Research Shows Breastfeeding Creates Bigger Brains – Why What Your Baby Eats For The First 1,000 Days Is So Important!

 

Doctors, researchers, and parents have always wanted to know how much nutrition in early life affects adults later in life.  Can adults overcome poor nutrition in the first few months or years of life or are there consequences to starting off life eating sub-optimal food? Both epidemiological and animal studies have shown the risk of metabolic syndrome is significantly increased after exposure to suboptimum nutrition during crucial periods of development.  Metabolic syndrome is the name for a group of risk factors that raises your risk for heart disease and other health problems, such as diabetes and stroke.

What about IQ?  According to an article published in Neuroimage (May 28, 2013), “The prevailing consensus from large epidemiological studies posits that early exclusive breastfeeding is associated with improved measures of IQ and cognitive functioning in later childhood and adolescence. Prior morphometric brain imaging studies support these findings, revealing increased white matter and sub-cortical gray matter volume, and parietal lobe cortical thickness, associated with IQ in adolescents who were breastfed as infants compared to those who were exclusively formula-fed.”  

In other words, a majority of researchers believe (based on studies) that breastfed babies have higher IQs than babies who were given formula.  A new study from Brown University has found more evidence to the superiority of breastfeeding over formula.

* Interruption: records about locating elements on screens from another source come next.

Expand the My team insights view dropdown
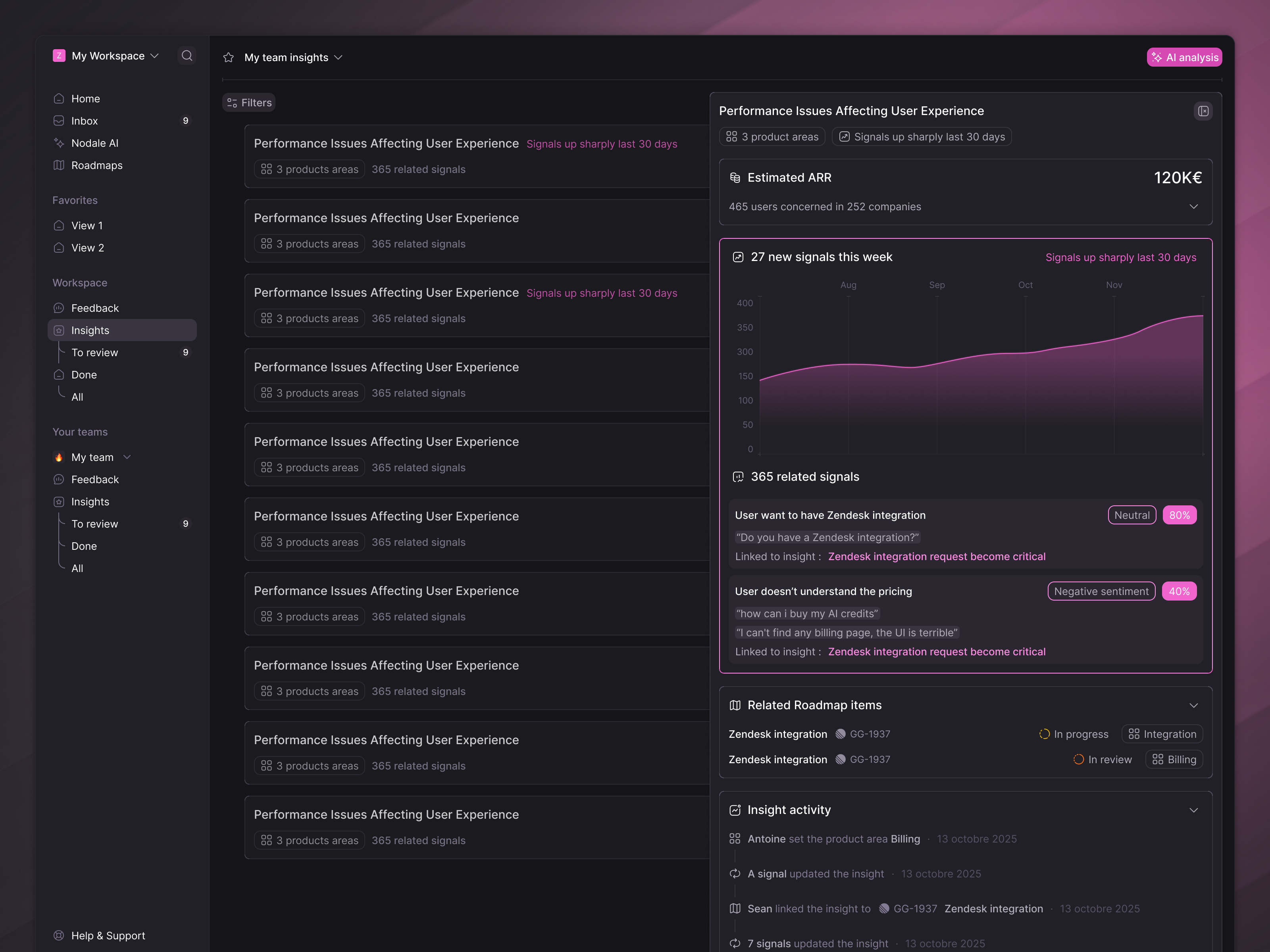Screen dimensions: 1270x952 [338, 58]

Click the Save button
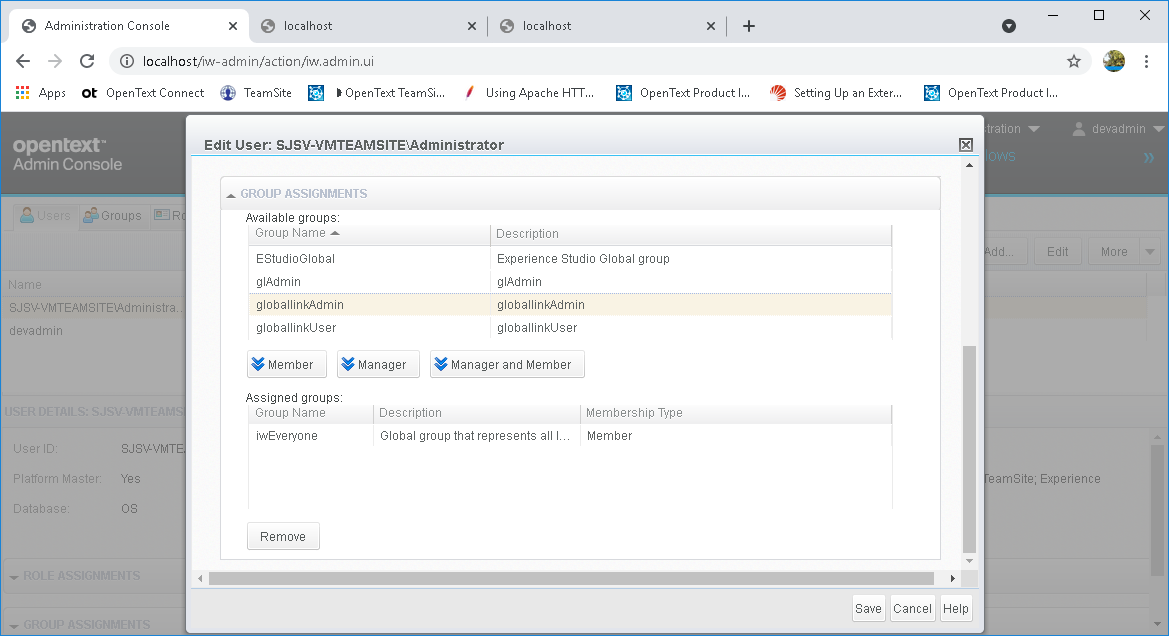(868, 609)
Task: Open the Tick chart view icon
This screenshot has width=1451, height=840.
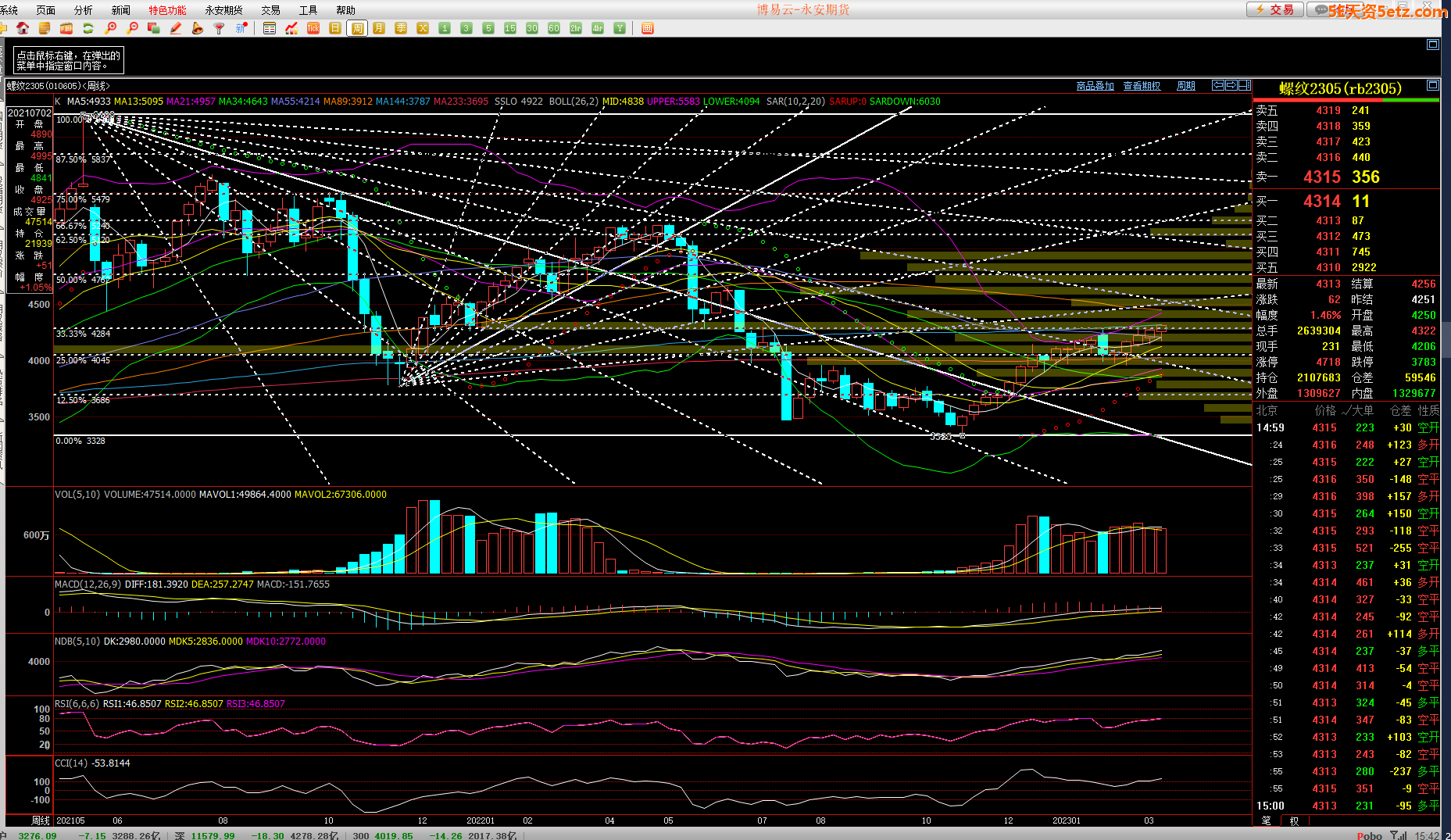Action: [x=313, y=28]
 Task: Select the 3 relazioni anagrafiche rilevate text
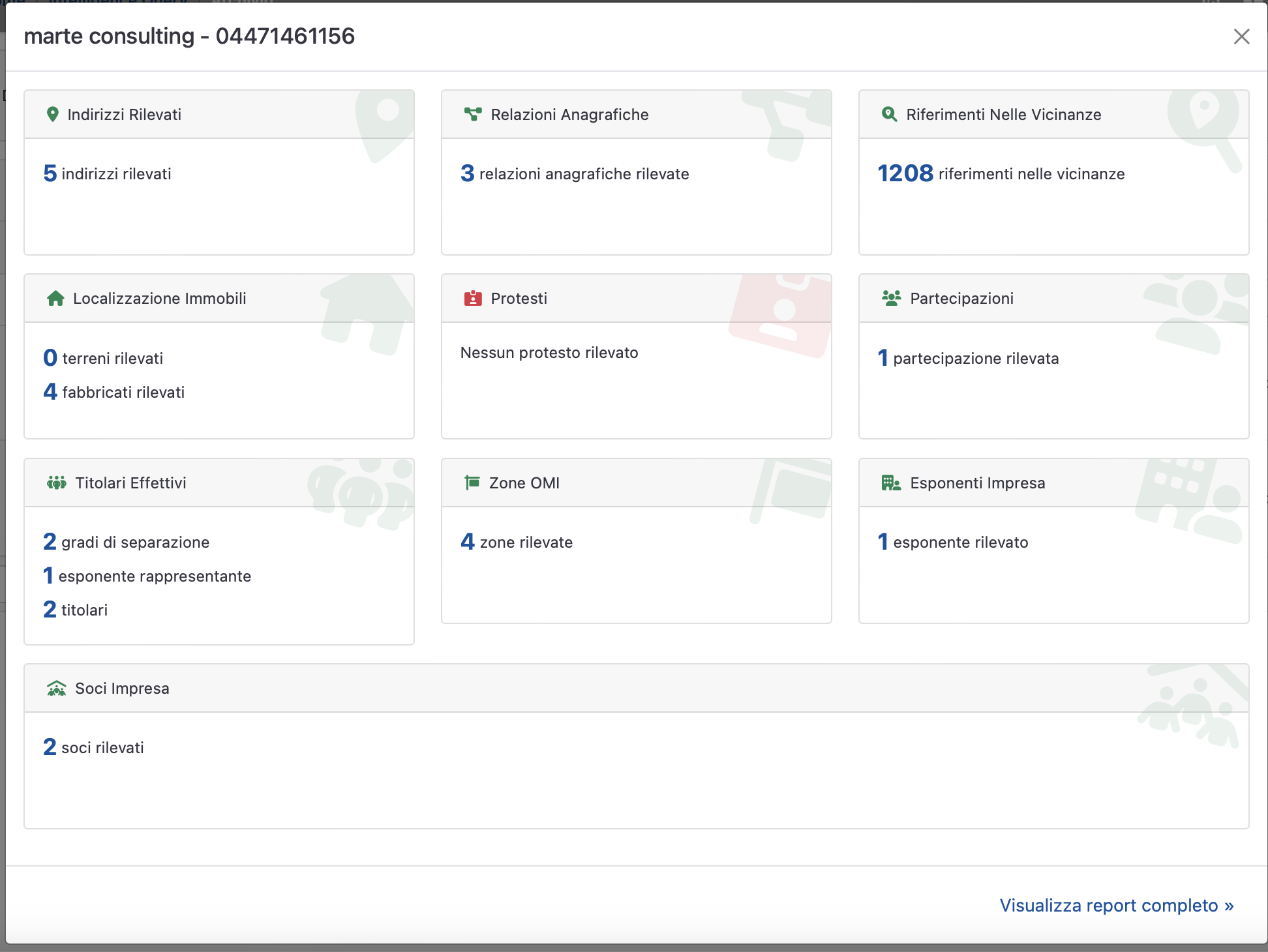click(575, 174)
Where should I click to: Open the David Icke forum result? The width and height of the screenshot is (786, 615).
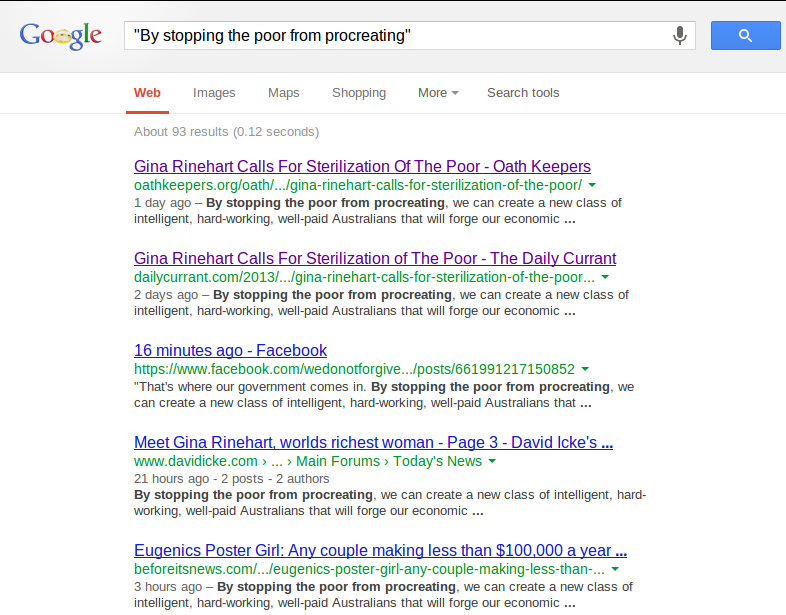373,442
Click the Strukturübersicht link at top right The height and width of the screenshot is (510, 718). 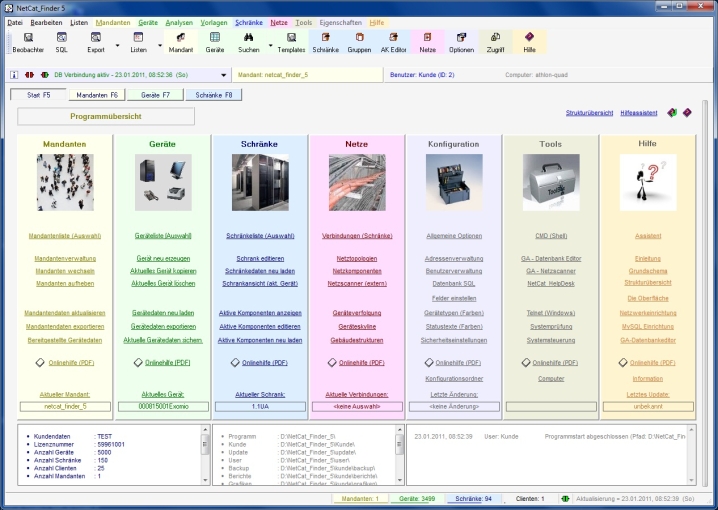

The study used MRIs to look at the brain growth in a sample of children under the age of four. The research found that by age two, babies who had been breastfed exclusively for at least three months had enhanced development in key parts of the brain compared to children who were fed formula exclusively or who were fed a combination of formula and breast milk. The research showed the extra growth was most pronounced in parts of the brain associated with language, emotional function, and cognition.

We’re finding the difference [in white matter growth] is on the order of 20 to 30 percent, comparing the breastfed and the non-breastfed kids,” said the study’s lead researcher, Sean Dioni. PhD. “I think it’s astounding that you could have that much difference so early.”  

With everything researchers and doctors now know, breastfeeding is the clear choice if you want the best for your child both now and as an adult.